*PROBLEM TO SOLVE*:
Once you reach the line containing "Customize Product (1095, 67)" in the entries below, write out that line and each one after it down to the line containing "Vídeos (23, 59)", exactly and with nothing added.

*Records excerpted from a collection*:
######

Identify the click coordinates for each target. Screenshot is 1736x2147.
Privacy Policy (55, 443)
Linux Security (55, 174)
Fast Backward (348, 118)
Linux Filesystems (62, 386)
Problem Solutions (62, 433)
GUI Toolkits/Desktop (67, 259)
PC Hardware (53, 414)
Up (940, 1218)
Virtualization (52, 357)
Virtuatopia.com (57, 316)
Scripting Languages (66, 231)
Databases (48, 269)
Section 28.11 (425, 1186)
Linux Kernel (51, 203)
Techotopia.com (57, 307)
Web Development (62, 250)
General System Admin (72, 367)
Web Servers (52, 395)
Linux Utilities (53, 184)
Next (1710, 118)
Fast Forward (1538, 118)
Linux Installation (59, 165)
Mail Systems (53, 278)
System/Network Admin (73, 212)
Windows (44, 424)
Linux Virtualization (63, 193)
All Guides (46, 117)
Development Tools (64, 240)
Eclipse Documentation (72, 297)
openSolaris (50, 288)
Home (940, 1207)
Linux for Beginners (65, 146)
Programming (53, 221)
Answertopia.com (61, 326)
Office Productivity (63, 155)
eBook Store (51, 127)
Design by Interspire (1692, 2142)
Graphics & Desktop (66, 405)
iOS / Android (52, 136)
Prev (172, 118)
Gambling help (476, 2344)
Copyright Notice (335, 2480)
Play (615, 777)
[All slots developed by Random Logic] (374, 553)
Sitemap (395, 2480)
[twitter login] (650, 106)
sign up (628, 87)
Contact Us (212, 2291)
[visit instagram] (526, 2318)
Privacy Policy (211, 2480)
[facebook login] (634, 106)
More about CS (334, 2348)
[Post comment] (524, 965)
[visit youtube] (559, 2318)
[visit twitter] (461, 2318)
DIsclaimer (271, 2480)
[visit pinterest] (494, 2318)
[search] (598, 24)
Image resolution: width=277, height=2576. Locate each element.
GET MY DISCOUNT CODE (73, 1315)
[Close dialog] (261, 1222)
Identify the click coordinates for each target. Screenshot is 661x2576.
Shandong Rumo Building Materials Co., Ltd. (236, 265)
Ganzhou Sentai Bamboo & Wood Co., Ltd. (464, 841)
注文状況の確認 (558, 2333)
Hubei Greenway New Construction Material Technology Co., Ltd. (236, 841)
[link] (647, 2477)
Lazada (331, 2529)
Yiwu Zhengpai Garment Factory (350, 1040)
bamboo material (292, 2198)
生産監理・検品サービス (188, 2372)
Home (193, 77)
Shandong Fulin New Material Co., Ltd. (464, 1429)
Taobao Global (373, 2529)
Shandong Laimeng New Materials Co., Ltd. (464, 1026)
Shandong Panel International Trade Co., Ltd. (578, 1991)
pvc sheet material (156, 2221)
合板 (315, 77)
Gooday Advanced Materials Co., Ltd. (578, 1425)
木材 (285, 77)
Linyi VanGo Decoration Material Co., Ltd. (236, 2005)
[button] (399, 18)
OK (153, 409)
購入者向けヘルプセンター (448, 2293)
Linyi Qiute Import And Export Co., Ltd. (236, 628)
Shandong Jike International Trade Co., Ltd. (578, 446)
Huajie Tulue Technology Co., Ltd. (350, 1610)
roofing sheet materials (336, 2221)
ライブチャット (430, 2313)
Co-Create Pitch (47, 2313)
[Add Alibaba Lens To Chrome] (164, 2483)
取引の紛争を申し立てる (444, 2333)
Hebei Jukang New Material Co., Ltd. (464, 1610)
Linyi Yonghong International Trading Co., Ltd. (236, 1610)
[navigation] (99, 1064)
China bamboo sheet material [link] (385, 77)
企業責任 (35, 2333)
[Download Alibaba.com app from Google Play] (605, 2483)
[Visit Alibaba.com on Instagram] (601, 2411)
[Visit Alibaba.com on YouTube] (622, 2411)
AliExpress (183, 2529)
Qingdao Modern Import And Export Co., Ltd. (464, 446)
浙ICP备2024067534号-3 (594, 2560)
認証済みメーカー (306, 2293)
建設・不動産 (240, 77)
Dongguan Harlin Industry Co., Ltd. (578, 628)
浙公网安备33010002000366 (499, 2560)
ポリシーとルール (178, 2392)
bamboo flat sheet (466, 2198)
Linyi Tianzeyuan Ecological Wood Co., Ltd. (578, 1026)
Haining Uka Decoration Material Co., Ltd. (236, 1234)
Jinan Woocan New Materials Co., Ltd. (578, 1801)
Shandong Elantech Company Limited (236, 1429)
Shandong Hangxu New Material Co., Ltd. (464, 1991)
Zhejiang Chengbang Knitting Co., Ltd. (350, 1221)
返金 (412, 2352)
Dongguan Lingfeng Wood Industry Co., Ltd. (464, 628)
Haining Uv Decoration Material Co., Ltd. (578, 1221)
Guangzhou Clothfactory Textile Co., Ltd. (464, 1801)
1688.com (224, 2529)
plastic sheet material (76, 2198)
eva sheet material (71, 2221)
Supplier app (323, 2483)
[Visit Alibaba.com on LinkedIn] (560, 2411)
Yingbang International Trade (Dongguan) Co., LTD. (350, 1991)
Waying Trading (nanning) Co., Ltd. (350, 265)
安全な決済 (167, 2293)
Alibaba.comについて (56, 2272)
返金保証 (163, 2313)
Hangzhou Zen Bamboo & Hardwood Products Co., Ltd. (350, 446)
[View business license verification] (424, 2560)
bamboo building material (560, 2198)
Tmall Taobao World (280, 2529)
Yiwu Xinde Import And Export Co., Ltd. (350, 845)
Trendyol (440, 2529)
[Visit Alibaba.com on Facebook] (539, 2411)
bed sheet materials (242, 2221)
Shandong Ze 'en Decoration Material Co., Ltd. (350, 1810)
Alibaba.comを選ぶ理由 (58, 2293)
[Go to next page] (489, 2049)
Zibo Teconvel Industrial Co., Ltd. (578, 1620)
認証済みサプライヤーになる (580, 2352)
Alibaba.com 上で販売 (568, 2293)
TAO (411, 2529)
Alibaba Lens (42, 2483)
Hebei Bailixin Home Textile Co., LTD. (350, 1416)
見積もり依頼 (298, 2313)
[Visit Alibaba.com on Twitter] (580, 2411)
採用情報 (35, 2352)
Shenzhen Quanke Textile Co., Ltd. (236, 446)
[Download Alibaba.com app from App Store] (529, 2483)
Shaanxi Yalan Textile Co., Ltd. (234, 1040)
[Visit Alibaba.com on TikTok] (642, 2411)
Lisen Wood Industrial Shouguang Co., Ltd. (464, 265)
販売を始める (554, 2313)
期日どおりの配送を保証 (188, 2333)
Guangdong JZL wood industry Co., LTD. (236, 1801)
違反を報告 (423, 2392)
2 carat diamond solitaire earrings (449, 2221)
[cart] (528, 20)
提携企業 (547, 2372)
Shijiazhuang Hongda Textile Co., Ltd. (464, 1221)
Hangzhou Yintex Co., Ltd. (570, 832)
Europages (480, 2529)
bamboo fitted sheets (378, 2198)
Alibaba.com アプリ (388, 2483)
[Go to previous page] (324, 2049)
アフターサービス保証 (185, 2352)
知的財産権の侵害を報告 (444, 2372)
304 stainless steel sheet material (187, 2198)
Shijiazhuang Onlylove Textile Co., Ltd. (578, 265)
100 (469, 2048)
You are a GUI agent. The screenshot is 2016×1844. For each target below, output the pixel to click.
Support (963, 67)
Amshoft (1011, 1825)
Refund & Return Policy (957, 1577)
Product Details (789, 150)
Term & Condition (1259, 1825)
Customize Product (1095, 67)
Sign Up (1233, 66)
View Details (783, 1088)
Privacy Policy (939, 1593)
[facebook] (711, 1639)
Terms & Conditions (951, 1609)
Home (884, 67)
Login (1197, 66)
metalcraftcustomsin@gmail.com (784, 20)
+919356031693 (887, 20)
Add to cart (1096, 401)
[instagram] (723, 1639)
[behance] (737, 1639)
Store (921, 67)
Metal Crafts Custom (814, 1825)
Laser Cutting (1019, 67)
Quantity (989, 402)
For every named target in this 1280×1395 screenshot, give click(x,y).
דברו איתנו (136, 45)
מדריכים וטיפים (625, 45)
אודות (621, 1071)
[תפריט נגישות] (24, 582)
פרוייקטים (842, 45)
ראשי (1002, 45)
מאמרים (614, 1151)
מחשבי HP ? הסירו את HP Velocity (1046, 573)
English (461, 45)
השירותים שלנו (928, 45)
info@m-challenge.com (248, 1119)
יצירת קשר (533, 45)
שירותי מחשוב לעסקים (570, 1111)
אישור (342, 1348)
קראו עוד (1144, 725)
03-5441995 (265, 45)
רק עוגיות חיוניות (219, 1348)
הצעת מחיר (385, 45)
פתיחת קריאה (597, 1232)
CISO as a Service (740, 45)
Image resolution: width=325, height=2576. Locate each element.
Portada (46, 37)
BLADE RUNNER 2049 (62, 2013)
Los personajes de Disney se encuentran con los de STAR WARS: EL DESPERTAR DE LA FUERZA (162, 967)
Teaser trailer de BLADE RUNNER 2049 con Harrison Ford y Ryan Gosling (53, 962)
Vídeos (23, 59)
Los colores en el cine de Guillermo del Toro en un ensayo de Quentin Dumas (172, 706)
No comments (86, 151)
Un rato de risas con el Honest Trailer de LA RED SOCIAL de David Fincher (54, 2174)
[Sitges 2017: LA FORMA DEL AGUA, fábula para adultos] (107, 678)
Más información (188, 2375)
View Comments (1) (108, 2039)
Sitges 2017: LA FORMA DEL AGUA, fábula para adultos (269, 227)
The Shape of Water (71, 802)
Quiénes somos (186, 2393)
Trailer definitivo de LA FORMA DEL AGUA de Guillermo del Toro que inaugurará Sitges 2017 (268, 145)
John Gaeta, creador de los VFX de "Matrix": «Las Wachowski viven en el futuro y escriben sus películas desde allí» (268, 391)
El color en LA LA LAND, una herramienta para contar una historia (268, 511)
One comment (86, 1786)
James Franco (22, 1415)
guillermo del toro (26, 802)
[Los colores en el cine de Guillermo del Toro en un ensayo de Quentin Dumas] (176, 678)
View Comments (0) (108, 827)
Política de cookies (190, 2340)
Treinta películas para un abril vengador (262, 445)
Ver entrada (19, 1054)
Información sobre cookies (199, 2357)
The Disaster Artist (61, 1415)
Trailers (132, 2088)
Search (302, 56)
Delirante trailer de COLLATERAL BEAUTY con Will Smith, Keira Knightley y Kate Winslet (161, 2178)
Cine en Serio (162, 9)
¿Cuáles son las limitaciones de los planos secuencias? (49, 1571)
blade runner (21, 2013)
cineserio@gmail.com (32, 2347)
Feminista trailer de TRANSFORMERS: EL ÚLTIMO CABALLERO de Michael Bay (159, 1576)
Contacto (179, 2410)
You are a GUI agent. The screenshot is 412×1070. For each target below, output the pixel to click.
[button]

######

*ANSWER FOR THIS EXERCISE*:
Customize Product (1095, 67)
Sign Up (1233, 66)
View Details (783, 1088)
Privacy Policy (939, 1593)
[facebook] (711, 1639)
Terms & Conditions (951, 1609)
Home (884, 67)
Login (1197, 66)
metalcraftcustomsin@gmail.com (784, 20)
+919356031693 (887, 20)
Add to cart (1096, 401)
[instagram] (723, 1639)
[behance] (737, 1639)
Store (921, 67)
Metal Crafts Custom (814, 1825)
Laser Cutting (1019, 67)
Quantity (989, 402)
For every named target in this 1280×1395 screenshot, give click(x,y).
דברו איתנו (136, 45)
מדריכים וטיפים (625, 45)
אודות (621, 1071)
[תפריט נגישות] (24, 582)
פרוייקטים (842, 45)
ראשי (1002, 45)
מאמרים (614, 1151)
מחשבי HP ? הסירו את HP Velocity (1046, 573)
English (461, 45)
השירותים שלנו (928, 45)
info@m-challenge.com (248, 1119)
יצירת קשר (533, 45)
שירותי מחשוב לעסקים (570, 1111)
אישור (342, 1348)
קראו עוד (1144, 725)
03-5441995 (265, 45)
רק עוגיות חיוניות (219, 1348)
הצעת מחיר (385, 45)
פתיחת קריאה (597, 1232)
CISO as a Service (740, 45)
Image resolution: width=325, height=2576. Locate each element.
Portada (46, 37)
BLADE RUNNER 2049 (62, 2013)
Los personajes de Disney se encuentran con los de STAR WARS: EL DESPERTAR DE LA FUERZA (162, 967)
Teaser trailer de BLADE RUNNER 2049 con Harrison Ford y Ryan Gosling (53, 962)
Vídeos (23, 59)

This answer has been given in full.